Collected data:
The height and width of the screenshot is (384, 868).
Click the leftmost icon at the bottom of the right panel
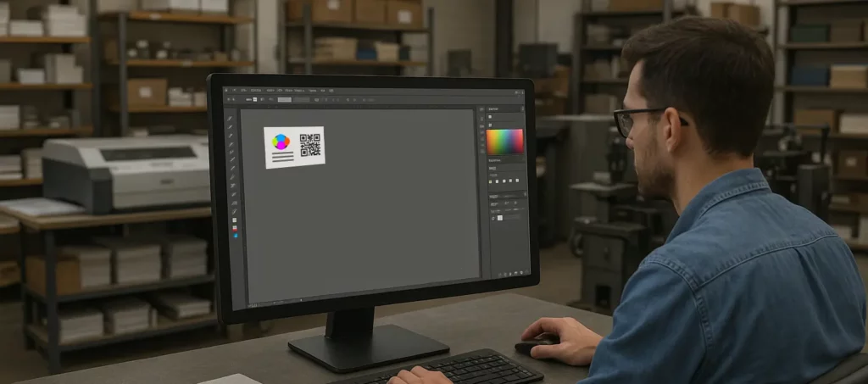click(500, 273)
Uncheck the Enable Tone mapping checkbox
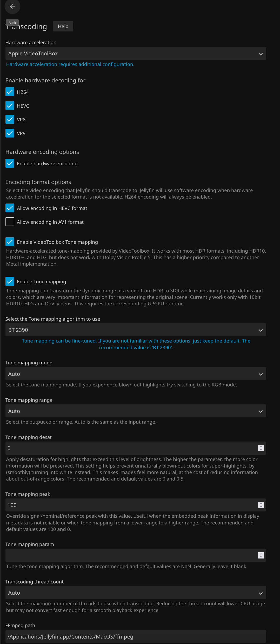The image size is (280, 644). [x=10, y=281]
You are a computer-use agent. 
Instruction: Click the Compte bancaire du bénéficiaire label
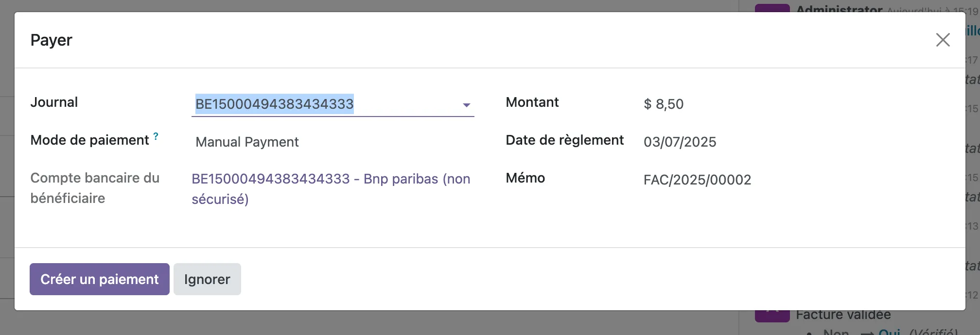tap(95, 188)
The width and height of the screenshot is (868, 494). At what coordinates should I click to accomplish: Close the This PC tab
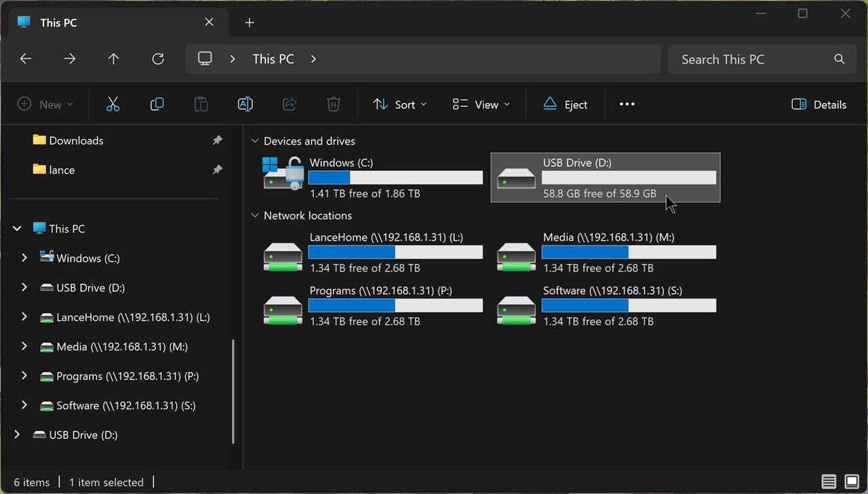click(209, 22)
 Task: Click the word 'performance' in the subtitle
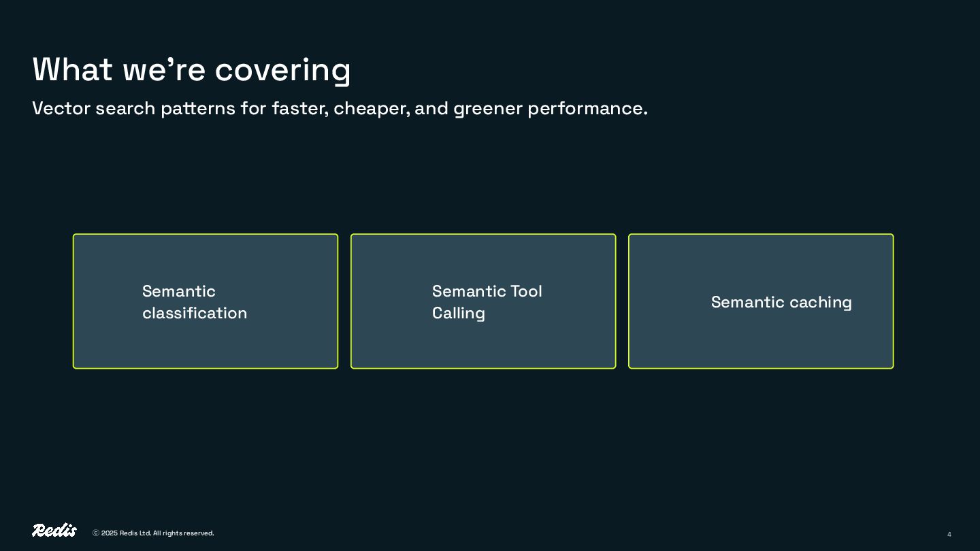587,109
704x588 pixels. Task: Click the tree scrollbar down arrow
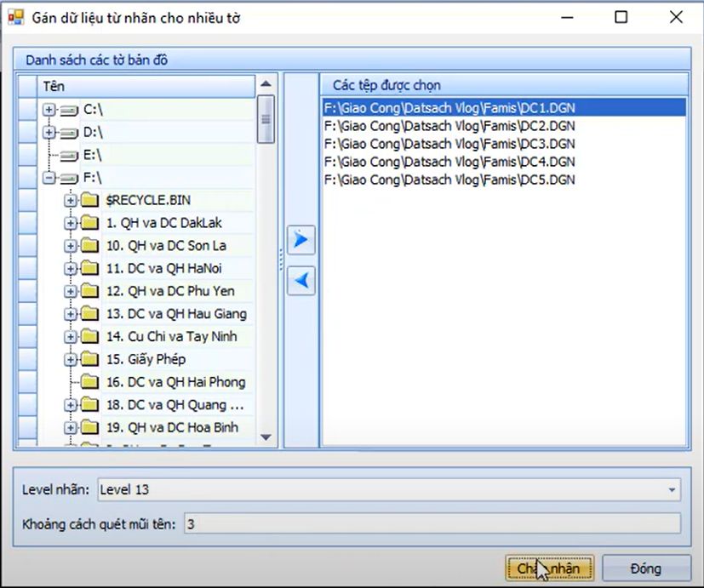point(266,437)
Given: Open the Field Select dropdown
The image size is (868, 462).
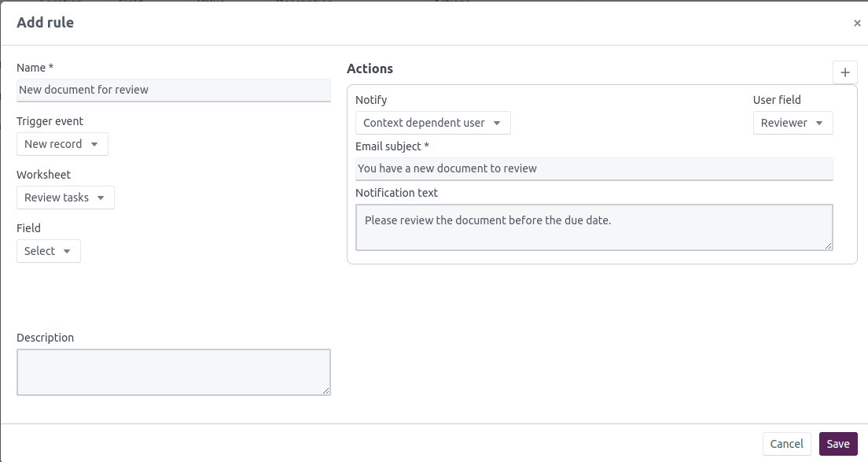Looking at the screenshot, I should (48, 251).
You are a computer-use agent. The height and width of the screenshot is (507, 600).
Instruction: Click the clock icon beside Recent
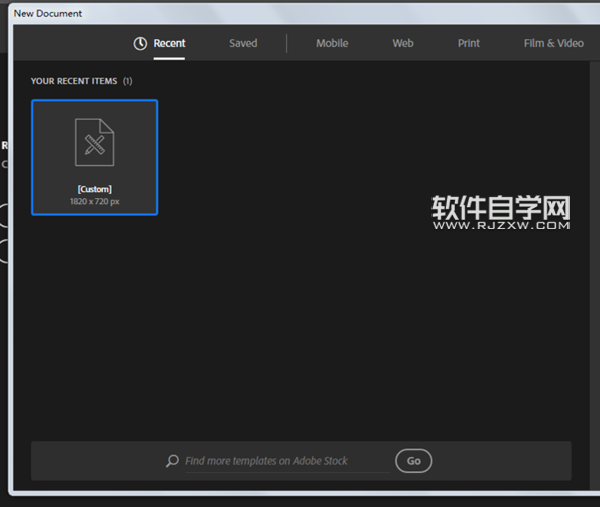point(140,43)
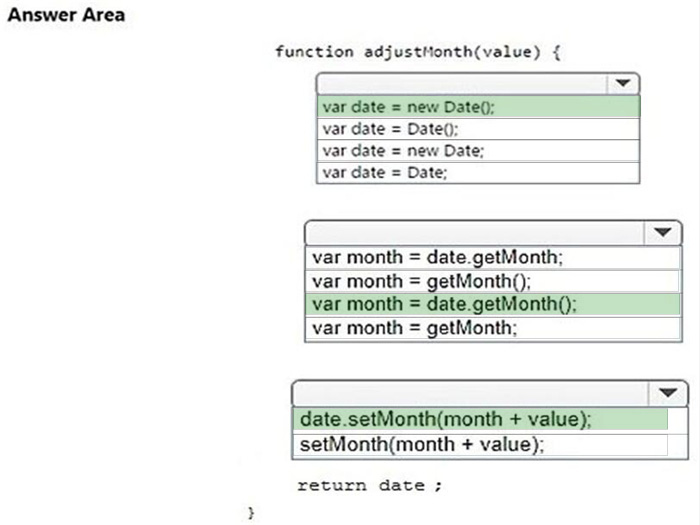
Task: Choose option 'var month = getMonth;'
Action: pyautogui.click(x=493, y=329)

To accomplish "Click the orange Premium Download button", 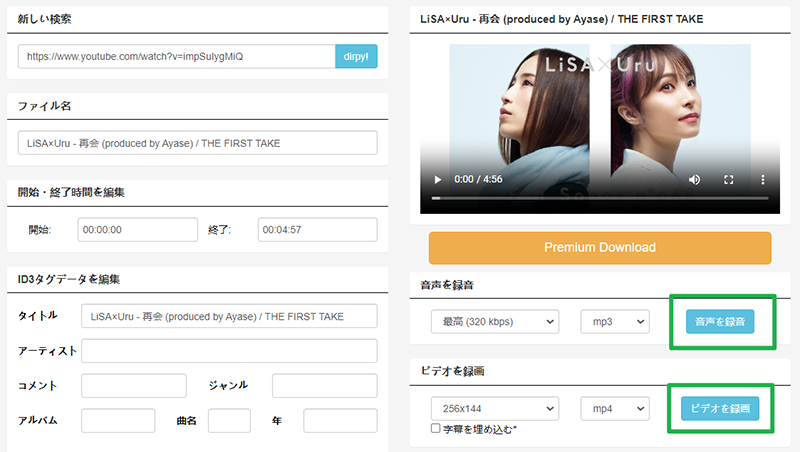I will tap(600, 248).
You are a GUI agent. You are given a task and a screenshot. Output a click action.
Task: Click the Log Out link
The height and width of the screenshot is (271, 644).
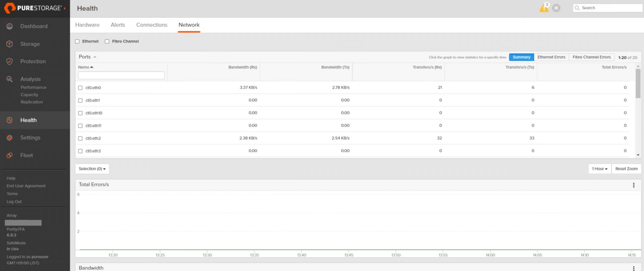click(14, 202)
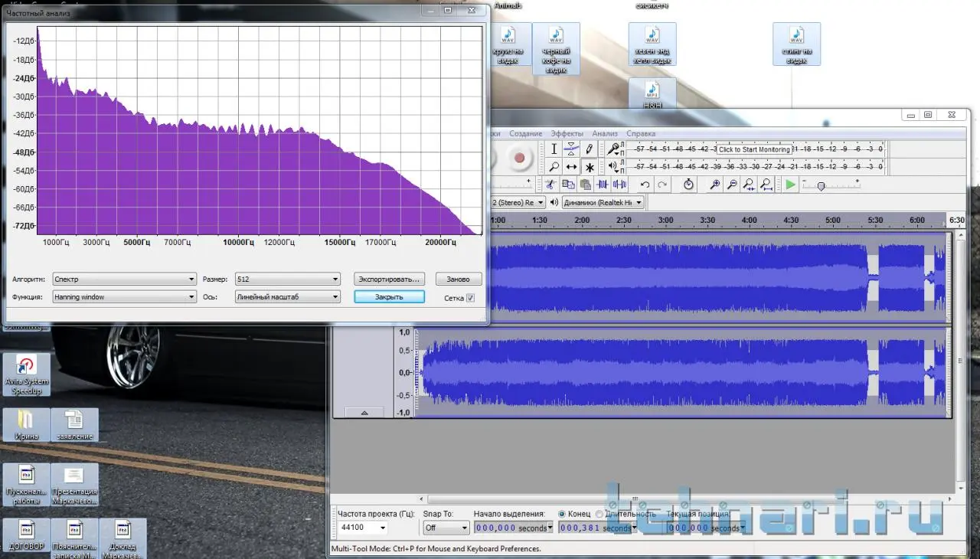Click the Zoom In magnifier icon

[714, 185]
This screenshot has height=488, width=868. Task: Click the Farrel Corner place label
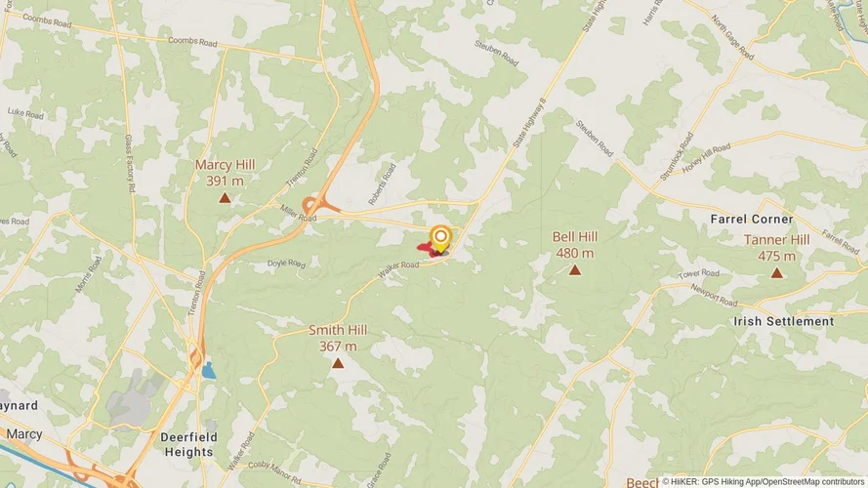click(x=752, y=219)
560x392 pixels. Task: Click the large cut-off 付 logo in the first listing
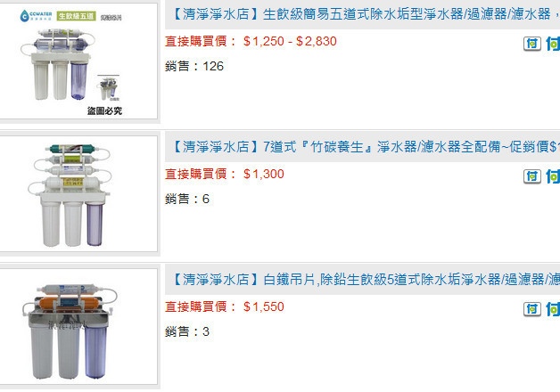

Work instruction: Where does the word "computer" occur in the records? Return every line that holds it.

Task solution:
You are a computer-use agent. 
You are a computer-use agent. The height and width of the screenshot is (507, 600).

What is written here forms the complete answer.